Thomas Matagne, président d’Ecov — Photo : David Pouilloux

Ecov a encore fait peu parler d’elle, pourtant vous venez de réaliser une levée de fonds significative de 12 millions d’euros. Comment expliquez-vous cela ?

Pour une raison très simple : nous agissons en marque blanche pour les collectivités territoriales qui vont utiliser notre service et leur propre marque pour les lignes de covoiturage que nous implantons pour elles. Nous sommes une société privée, un opérateur de la mobilité qui vend un service de covoiturage aux autorités organisatrices de la mobilité que sont les métropoles, les agglomérations, les départements ou les régions. Notre levée de fonds de série A de 11,75 millions d’euros a été opérée auprès de la Banque des territoires (CDC), BNP Paribas, ADEME Investissement et Maif Impact.

Quelle est votre offre ?

Notre business model consiste à vendre aux collectivités des lignes de covoiturage. Nous installons des stations de départ et d’arrivée, des abris voyageurs, la connectique nécessaire pour les passagers.
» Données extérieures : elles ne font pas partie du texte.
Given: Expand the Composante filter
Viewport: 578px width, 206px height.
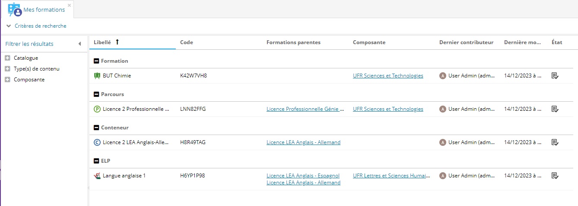Looking at the screenshot, I should (7, 80).
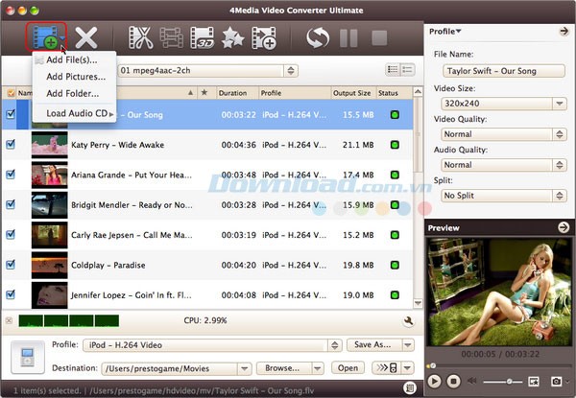Open the Clip scissors tool
The image size is (576, 398).
click(x=140, y=38)
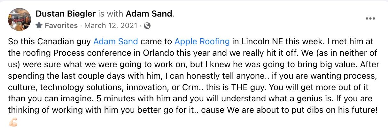Open the three-dot post options menu
388x130 pixels.
click(x=370, y=19)
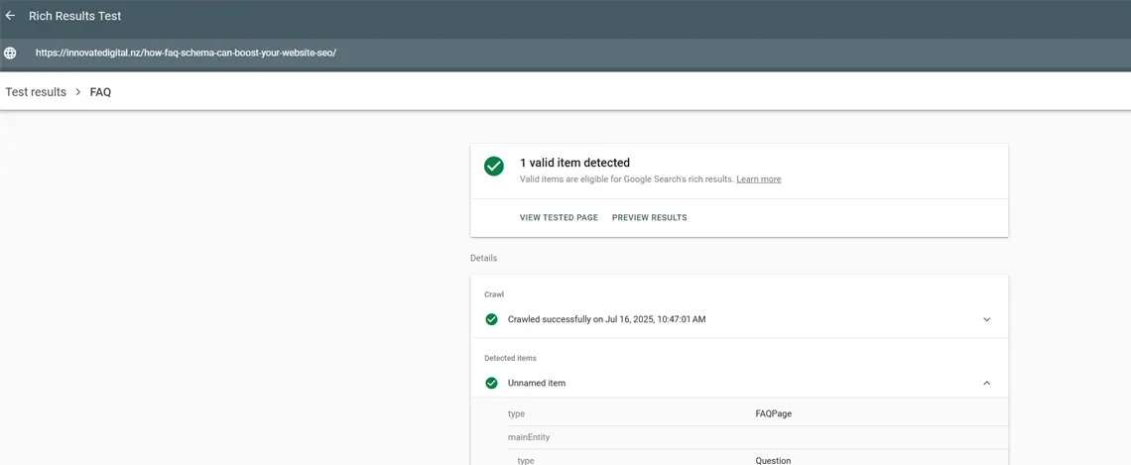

Notre call center, à Nantes, renseigne nos usagers et nous développons les applications. Nous nous adressons aux habitants de la France périphérique, aux territoires ruraux et périurbains où la densité de population n’est pas assez importante pour que des lignes de TER, de tramway ou de bus à haut niveau de services soient implantées. Le coût d’investissement et de fonctionnement serait trop élevé par rapport au nombre de voyageurs à transporter pour les territoires.
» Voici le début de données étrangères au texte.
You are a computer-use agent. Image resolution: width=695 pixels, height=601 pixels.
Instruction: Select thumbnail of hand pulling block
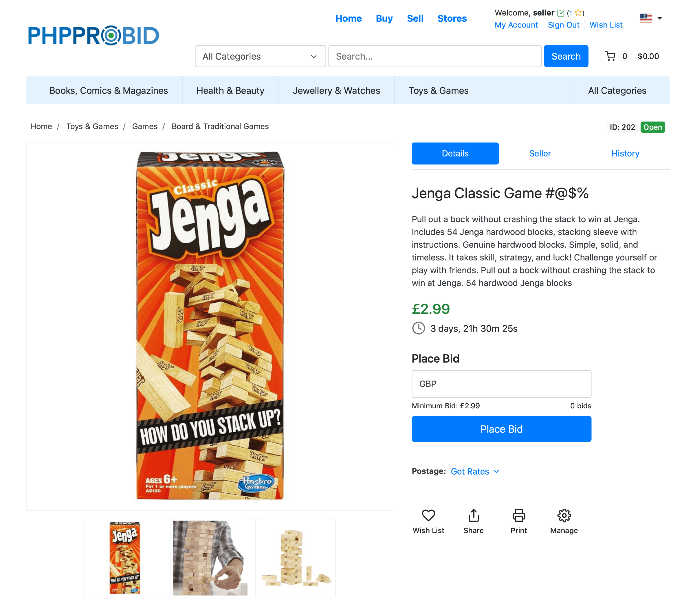click(x=210, y=557)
Où en êtes-vous aujourd’hui et quelle est votre ambition ?

La société a été créée à Paris en 2014, et le siège est désormais à Nantes. Nous avons un bureau à Lyon, Strasbourg, et Paris. Aujourd’hui, nous avons implanté et gérons 60 lignes de covoiturage en France. Nous visons les 800 pour 2030. L’entreprise compte 90 salariés aujourd’hui, et je table sur 200 en 2025, et 400 en 2030. La levée de fonds va nous permettre de financer l’installation de nouvelles lignes et de renforcer notre recherche et développement, car il y a beaucoup de technologies derrière notre offre de covoiturage.
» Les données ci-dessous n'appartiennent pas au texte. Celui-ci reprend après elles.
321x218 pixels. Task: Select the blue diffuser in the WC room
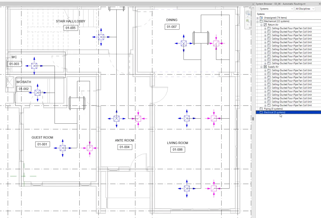pyautogui.click(x=34, y=66)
Dans les collectivités, notamment les métropoles, la voiture n’a pas forcément bonne presse. La voiture est-elle pour vous une solution ?

J’ai coutume de dire que nous n’avons pas de pétrole, mais des sièges libres dans nos voitures. Tout le monde fait ce constat : neuf voitures sur dix ne sont occupées sur le trajet domicile-travail que par une seule personne. Dans chacune de ces voitures, 3 sièges sont libres. On peut le dire autrement : sur les 4 litres d’essence consommés, 3 litres le sont pour rien. On peut ainsi considérer que les trois quarts des capacités de transport des automobiles sont gaspillés, et que les trois quarts du carburant le sont aussi. C’est un système particulièrement inefficace.

Ecov propose-t-il ainsi d’améliorer l’efficacité du transport en automobile grâce au covoiturage ?

Exactement. Depuis un siècle, on a dépensé des sommes gigantesques autour de la circulation des voitures, pour les routes notamment, et pour l’achat des véhicules. Mais on n’a pas changé nos représentations sur la façon de l’utiliser. Il faut envisager de voir la voiture comme un outil de transport public, comme le train, le tramway ou le bus. Les infrastructures sont là, les conducteurs sont là, les voitures sont là, mais quasiment vides. Il faut juste permettre aux gens d'utiliser le système routier autrement, d'une manière plus efficace.

Votre modèle est-il différent du leader européen du covoiturage individuel BlaBlaCar ?

Dans le modèle de BlaBlaCar, les particuliers s’arrangent entre eux. Les passagers paient, les conducteurs sont payés, et la plateforme prend sa dîme au passage. Notre modèle est tout autre, il est de l’ordre de la délégation de service public. Il joue sur la masse, sur le rythme (attente moyenne de 4 minutes), sur la fiabilité, la simplicité, et sur la connexion avec le réseau de transport public à l’arrivée afin que les passagers puissent si besoin poursuivre leur trajet. Les collectivités choisissent de rendre ce service à la population avec la tarification qu’elles souhaitent. Cela peut être gratuit ou à très faible coût. Pour le conducteur, c’est pareil. Il peut agir de manière non indemnisée par solidarité, conviction citoyenne, ou être indemnisé à la place, notamment pour les trajets plus longs et rapides.

Les mentalités sont-elles prêtes à faire ce saut ?

Du côté des passagers et des conducteurs, un certain nombre commence à prendre conscience des enjeux de sociétés et d’environnement, de transition énergétique, qui sont derrière. Nous proposons un modèle de création de valeur qui repose sur la sobriété, par l’économie de carburant, et l’économie d’investissements dans des infrastructures coûteuses qui va dans ce sens. Les élus doivent également appuyer sur le champignon, avec des moyens humains, qui, pour l’instant, ne sont vraiment pas à la hauteur, et des moyens financiers qui sont encore très maigres. La coopération entre territoires, qui, jusqu’ici se parlaient peu sur le sujet des mobilités, doit se renforcer. Dans la cadre du Fonds vert, l’État a fait un bond en avant, en accordant 50 millions d’euros de financement pour les collectivités sur ce sujet précis. C’est un premier pas. La prise de conscience est là, les moyens pas encore assez. Mais j’ai confiance, car ce modèle peut avoir un impact très fort.

C’est-à-dire ?

Nous réinventons le système routier, en faisant de la voiture le nouveau transport collectif pour les habitants de ce qui a été appelé la France périphérique. Pour l’instant, nous sommes vus un peu comme la dernière roue du carrosse du transport collectif, alors que c’est une innovation majeure et à fort impact social, sociétal et écologique. Le potentiel est considérable. Par exemple, si, en Europe, on passait d’un taux moyen d’occupation de véhicule de 1,3 passagers à 1,5, on économiserait autant de CO2 que si l'on faisait passer 30 millions de véhicules thermiques en conversion à l'électrique. La France est le leader mondial du covoiturage, et nous le sommes dans notre offre aux collectivités territoriales. Le monde universitaire des mobilités s’intéresse à nous, jusqu’aux États-Unis. Et la bonne nouvelle, c’est que nous sommes sur le point de signer des contrats avec plusieurs grandes collectivités françaises.